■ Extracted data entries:
*-*-*
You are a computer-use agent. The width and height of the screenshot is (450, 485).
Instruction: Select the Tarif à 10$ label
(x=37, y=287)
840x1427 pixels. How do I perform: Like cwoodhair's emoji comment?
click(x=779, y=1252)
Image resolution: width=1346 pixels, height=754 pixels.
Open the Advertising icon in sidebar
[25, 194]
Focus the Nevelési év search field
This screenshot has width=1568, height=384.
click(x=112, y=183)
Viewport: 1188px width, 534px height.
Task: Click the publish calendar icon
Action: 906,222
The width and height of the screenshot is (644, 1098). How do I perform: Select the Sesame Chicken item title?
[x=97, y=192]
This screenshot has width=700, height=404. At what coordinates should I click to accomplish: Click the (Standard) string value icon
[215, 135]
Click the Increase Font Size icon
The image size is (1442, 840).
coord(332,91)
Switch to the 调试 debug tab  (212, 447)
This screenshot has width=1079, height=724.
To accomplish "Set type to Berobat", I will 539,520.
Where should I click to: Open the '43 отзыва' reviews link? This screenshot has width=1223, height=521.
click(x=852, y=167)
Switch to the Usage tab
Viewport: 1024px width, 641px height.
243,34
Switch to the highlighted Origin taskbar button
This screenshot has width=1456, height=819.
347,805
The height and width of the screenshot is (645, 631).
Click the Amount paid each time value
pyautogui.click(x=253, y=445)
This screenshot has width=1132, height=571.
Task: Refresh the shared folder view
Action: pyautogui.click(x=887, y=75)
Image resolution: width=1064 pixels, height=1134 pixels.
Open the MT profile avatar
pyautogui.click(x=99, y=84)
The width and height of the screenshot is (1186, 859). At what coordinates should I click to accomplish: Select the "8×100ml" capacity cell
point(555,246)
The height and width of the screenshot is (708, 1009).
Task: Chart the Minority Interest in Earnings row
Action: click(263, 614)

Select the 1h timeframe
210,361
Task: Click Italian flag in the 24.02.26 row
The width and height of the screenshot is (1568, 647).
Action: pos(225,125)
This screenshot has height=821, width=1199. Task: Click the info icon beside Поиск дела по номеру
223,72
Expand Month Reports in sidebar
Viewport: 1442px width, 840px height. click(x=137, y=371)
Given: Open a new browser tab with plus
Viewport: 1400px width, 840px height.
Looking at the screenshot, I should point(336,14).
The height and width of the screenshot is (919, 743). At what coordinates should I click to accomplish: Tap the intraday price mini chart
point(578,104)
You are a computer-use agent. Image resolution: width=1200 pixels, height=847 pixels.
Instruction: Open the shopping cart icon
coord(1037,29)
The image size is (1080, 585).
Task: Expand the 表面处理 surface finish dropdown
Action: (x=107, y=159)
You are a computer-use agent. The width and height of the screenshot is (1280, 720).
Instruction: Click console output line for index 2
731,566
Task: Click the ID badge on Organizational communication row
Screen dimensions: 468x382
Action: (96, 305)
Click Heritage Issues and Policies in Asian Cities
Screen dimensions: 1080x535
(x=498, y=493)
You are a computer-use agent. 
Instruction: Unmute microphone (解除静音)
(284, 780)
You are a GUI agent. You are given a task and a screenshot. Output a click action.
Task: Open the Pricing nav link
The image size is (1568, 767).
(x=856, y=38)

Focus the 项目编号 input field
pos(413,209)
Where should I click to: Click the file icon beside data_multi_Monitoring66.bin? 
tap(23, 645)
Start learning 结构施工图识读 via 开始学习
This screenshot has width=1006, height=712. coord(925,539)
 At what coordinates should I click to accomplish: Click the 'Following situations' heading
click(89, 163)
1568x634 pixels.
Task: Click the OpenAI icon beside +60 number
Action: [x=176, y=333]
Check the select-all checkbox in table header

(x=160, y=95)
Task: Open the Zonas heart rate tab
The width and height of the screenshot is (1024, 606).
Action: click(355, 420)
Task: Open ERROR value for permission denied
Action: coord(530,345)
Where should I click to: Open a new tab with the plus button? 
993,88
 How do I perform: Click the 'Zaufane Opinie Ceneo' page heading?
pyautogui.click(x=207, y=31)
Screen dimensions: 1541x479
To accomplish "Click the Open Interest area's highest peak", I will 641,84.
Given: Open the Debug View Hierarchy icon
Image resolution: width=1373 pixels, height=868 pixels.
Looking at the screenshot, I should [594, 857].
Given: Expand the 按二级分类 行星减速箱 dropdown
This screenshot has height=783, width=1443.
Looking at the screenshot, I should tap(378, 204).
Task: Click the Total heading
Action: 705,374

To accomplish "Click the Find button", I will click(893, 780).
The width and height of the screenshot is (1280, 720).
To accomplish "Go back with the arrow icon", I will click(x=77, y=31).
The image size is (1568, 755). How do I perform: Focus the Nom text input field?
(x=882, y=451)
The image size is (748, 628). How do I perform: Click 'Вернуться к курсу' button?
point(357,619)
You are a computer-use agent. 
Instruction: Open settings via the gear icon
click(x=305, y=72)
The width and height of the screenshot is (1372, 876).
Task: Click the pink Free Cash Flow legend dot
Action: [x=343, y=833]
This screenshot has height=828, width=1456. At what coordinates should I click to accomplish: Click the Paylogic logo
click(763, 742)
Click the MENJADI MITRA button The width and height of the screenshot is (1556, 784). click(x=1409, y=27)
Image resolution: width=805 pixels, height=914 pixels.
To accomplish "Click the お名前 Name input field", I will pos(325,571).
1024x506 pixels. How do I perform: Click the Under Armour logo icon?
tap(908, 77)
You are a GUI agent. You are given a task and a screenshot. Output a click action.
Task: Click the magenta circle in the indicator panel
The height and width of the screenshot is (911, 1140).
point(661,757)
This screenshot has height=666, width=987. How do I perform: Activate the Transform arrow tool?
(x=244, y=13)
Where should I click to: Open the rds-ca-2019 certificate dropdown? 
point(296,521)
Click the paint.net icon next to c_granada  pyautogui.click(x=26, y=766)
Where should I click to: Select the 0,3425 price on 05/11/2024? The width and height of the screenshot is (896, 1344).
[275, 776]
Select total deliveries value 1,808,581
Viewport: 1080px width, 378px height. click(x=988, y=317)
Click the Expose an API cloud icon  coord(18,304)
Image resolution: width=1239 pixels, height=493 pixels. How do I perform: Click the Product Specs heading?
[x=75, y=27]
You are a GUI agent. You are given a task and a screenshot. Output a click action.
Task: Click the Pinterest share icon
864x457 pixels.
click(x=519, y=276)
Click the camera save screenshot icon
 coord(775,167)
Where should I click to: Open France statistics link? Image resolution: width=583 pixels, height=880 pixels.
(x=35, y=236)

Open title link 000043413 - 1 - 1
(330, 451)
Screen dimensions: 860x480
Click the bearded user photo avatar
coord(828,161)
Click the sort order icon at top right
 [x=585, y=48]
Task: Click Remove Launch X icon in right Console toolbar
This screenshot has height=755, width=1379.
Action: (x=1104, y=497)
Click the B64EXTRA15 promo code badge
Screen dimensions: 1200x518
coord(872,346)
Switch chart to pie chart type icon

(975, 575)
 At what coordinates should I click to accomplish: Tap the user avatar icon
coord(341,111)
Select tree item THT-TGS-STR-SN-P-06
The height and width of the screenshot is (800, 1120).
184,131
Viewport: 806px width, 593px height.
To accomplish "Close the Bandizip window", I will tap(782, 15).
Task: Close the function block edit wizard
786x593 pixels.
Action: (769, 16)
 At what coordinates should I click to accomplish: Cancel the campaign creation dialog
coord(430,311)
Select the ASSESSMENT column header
*-*-*
■ WHAT TO WORK ON: Show all lines in the entries above where the string "Close" appears.

■ ANSWER SPACE:
To accomplish "Close the Bandizip window", I will tap(782, 15).
Task: Close the function block edit wizard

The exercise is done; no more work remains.